The first building on the site was the Cranbrook Hotel, built in 1897 where it stands today, across from the railway tracks. It housed men who visited between working shifts in camps, speculators who came to sniff out investments, security police who accompanied the CPR payroll for some 2000 labourers. Visitors who came to scope out the Cranbrook situation had a place to stay. From the door of the hotel they could look across a field to Baker's house, take in a few supply shacks on the CPR property, but not quite see the Cranbrook Lumber Company mill to the northeast. Many expressed surprise at the vacancy of the view.

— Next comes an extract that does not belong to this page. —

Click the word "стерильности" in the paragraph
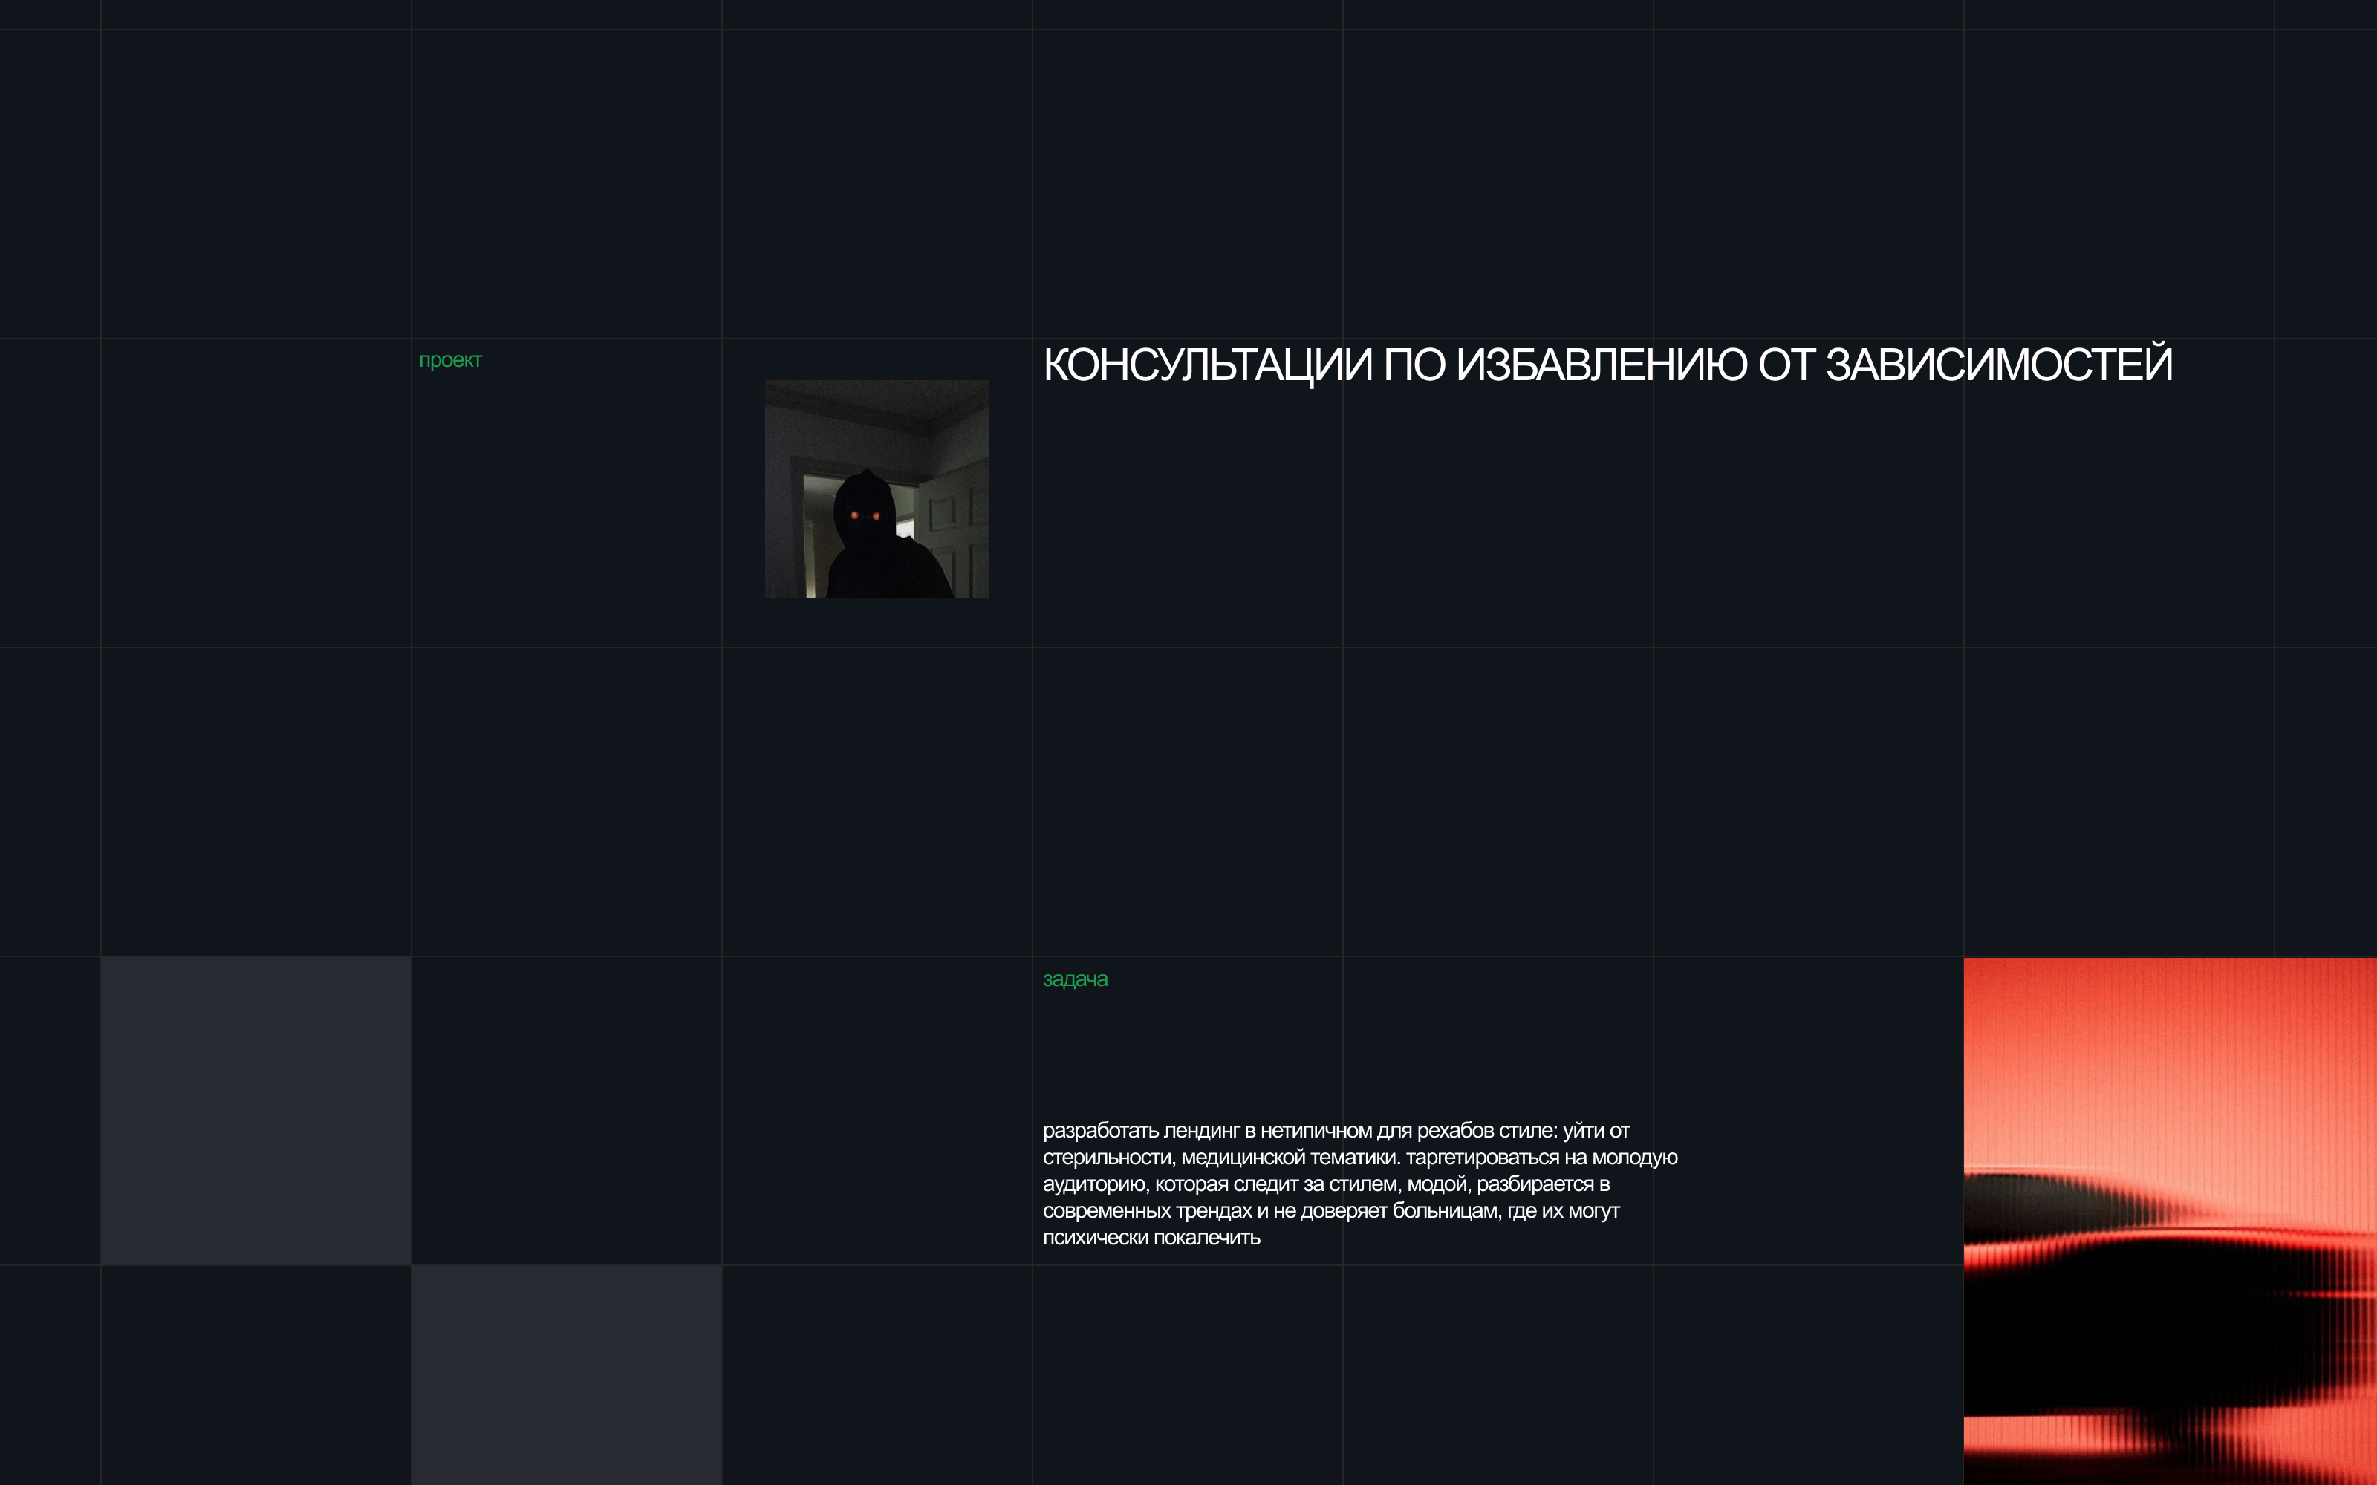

Before rail came to Cranbrook, most transactions took place using gold dust. You offered your purse and the merchant took from it what would cover your purchase. Workers on the Dewdney Trail, built in 1864 to complete an east-west road to the coast, were paid $75 a month in gold dust provided by the Gold Commissioner at Wild Horse. Payroll for the Royal North West Mounted Police was the first currency in the area, but it was scarce again until the rail workers had to be paid, also in currency. Gold was plentiful for prospectors and their suppliers in this area, where millions of dollars worth of gold was taken out of the creeks as dust or as nuggets. The nuggets commonly weighed 8 to 10 ounces, although the biggest nugget reported was 36 ounces.